Capek's winning proposal has him working with Manvendra Dubey’s team at Los Alamos National Labs (LANL) to study changes in the atmosphere that occur from particles in wildfire smoke. The process of reduction occurs from a laser-based instrument under development at LANL in New Mexico. Capek, a self-described northerner from Wisconsin, will avoid the summer desert heat by waiting until August and the start of the fall semester, to kick off his four-month fellowship.

Claudio Mazzoleni, associate professor of physics and Capek's advisor, says he is extremely impressed with Capek and suggested Los Alamos as the perfect venue for Capek's research, a claim Mazzoleni can confidently make, having conducted his own research at LANL. In addition, Mazzoleni says that Michigan Tech has a strong relationship with researchers there already, "we've collaborated with them over the years; we had some graduate and undergraduate students [working with] them."

In the end, Capek chose Los Alamos after learning about Dubey’s development of an instrument akin to a laser that, as Capek explains, can "mitigate some of the uncertainties that are currently present in relation to how water affects particles in the atmosphere. Picture a laser going through the clouds.”
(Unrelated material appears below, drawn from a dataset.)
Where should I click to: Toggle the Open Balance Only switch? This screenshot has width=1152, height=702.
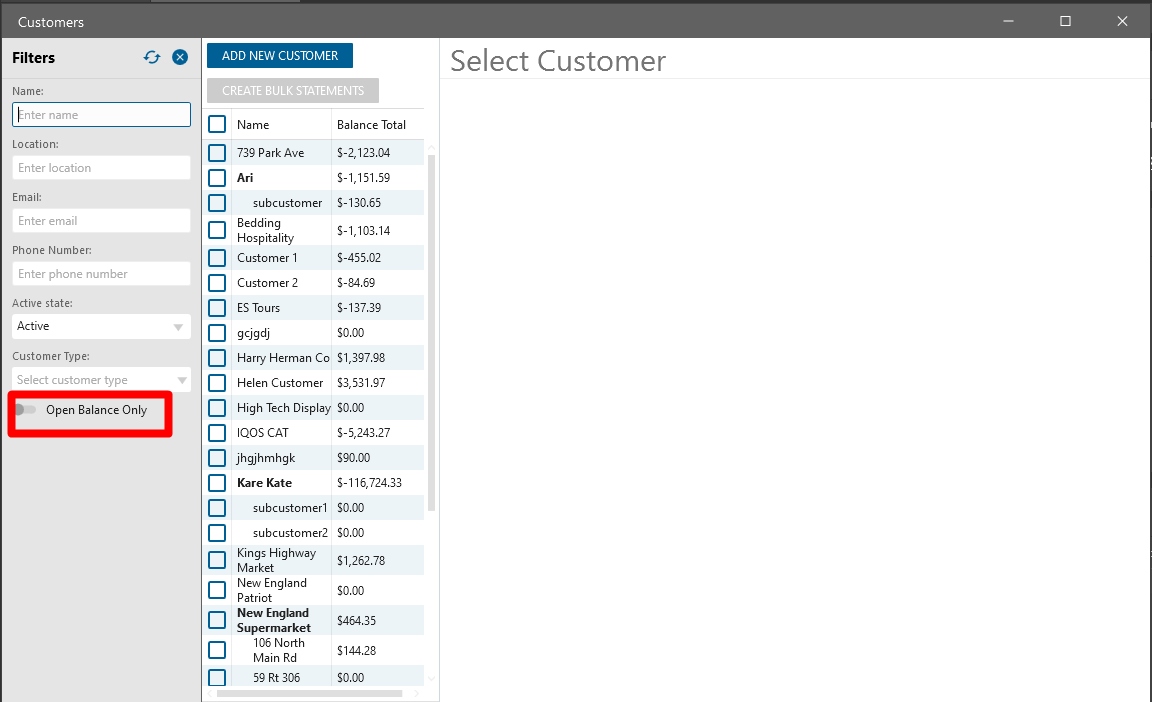26,410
Capek has a passion for lasers. “Tyler wants to use the most powerful laser,” Mazzoleni jokes. “We like lasers. I think every other week we talk about purchasing a new laser.”

And while there’s plenty of lasers to shoot through clouds in Michigan Tech’s cloud chamber facility, LANL offers Capek more direct access to a more nuanced study he can’t pursue at the Great Lakes Research Center.

Michigan Tech’s three-year cloud chamber device allows student and faculty researchers the opportunity to simulate atmospheric conditions. Instead of traveling to the clouds, the clouds travel to researchers via chemical simulation, with a size hundreds of times the larger than the inside of a beaker. When Michigan Tech received its “Turbulent Cloud Chamber” in 2015, it was the only one in the country that could reproduce clouds and turbulence.

The fellowship grants Capek the opportunity to pursue research that he can't conduct at Michigan Tech—research that aims to impact climate change and human health—and that occurs through the use of one of LANL’s “system[s] for the cloud chamber to understand how the water vapor might affect the optical properties of the particles. Going there and doing it on combustion processes with different instrumentations will be really great," Capek says.

The instrument Capek will work on in Los Alamos has the potential to provide new information on combustion particles that heat or cool the earth when they are emitted in the atmosphere and can fill our lungs when we breathe them in. The instrument can help measure the properties of particles that can occur from forest fires, power plants and inside of coal mines or cheese factories.

"I used to work at a cheese factory where we smoked a lot of cheese. I think our instruments could be a good tool to monitor health conditions from smoky aerosol particle exposure," says Capek.

Whether it's Gouda or a wildfire, Capek will observe and report back on the behavior of those aerosol particles—aiming to influence environmental and policy change, while taking a deep dive into his dissertation project.  

Michigan Technological University is a public research university founded in 1885 in Houghton, Michigan, and is home to more than 7,000 students from 55 countries around the world. Consistently ranked among the best universities in the country for return on investment, Michigan’s flagship technological university offers more than 120 undergraduate and graduate degree programs in science and technology, engineering, computing, forestry, business and economics, health professions, humanities, mathematics, social sciences, and the arts. The rural campus is situated just miles from Lake Superior in Michigan's Upper Peninsula, offering year-round opportunities for outdoor adventure.